Eaux calmes du réservoir de Plover Cove encadrées par des collines boisées, le mur du barrage visible au loin
← Hong Kong

Plover Cove

"Il m'a fallu une heure de marche pour réaliser que l'étendue bleue et plate à côté du sentier n'était pas du tout la mer, et ce fait a en quelque sorte réorganisé ma façon de penser tout le territoire."

Un réservoir créé en endiguant la mer elle-même, ceinturé par l'un des sentiers de randonnée côtiers les plus longs et les moins fréquentés de Hong Kong.

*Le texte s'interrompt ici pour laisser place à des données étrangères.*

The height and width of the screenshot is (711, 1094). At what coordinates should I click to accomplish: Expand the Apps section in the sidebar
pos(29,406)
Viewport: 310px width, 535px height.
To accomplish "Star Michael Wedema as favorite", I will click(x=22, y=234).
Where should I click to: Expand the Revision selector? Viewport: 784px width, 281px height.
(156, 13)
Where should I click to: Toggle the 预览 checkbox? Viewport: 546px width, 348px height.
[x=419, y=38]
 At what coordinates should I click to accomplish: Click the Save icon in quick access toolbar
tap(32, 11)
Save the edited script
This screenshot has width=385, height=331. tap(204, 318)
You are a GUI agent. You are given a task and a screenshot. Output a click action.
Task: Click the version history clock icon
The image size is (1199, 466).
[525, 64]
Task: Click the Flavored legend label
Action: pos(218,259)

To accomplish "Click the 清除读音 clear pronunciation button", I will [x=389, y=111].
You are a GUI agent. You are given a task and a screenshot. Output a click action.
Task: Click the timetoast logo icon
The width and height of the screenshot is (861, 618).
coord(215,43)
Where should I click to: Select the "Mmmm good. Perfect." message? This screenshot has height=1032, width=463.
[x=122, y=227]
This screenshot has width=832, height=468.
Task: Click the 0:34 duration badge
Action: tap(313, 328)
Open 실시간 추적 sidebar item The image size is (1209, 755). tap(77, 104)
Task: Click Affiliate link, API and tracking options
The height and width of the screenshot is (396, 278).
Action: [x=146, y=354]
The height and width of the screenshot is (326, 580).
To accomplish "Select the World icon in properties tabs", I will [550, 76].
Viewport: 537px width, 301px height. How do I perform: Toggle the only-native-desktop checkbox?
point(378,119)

Le réservoir de Plover Cove est, sur le papier, une prouesse de génie civil — Hong Kong a endigué l’embouchure d’une véritable baie marine dans les années 1960 et pompé l’eau de mer pour la remplacer par de l’eau douce, ce qui était à l’époque le plus grand projet de ce genre au monde. En pratique, en marchant sur le sentier de campagne qui l’entoure, rien de cette histoire ne s’impose immédiatement. Ce qui s’impose, c’est qu’on se trouve sur un chemin côtier des Nouveaux Territoires, encadré par des collines vertes d’un côté et une immense étendue d’eau immobile de l’autre, et il faut un moment pour saisir que l’eau est d’un calme qui n’est pas celui de la mer.

Lia et moi sommes venus ici sur la recommandation du même ami qui nous avait envoyés à Sai Kung, en prenant un minibus depuis la station de Tai Po Market vers Bride’s Pool et en rejoignant de là le Plover Cove Country Trail. La boucle complète autour du réservoir est longue — plus de vingt kilomètres si on fait l’intégralité — et nous en avons fait un tronçon plus court, peut-être six kilomètres aller-retour, le long d’une section qui longe l’ancienne côte d’assez près pour croiser des villages hakka abandonnés relogés lors de la construction du barrage.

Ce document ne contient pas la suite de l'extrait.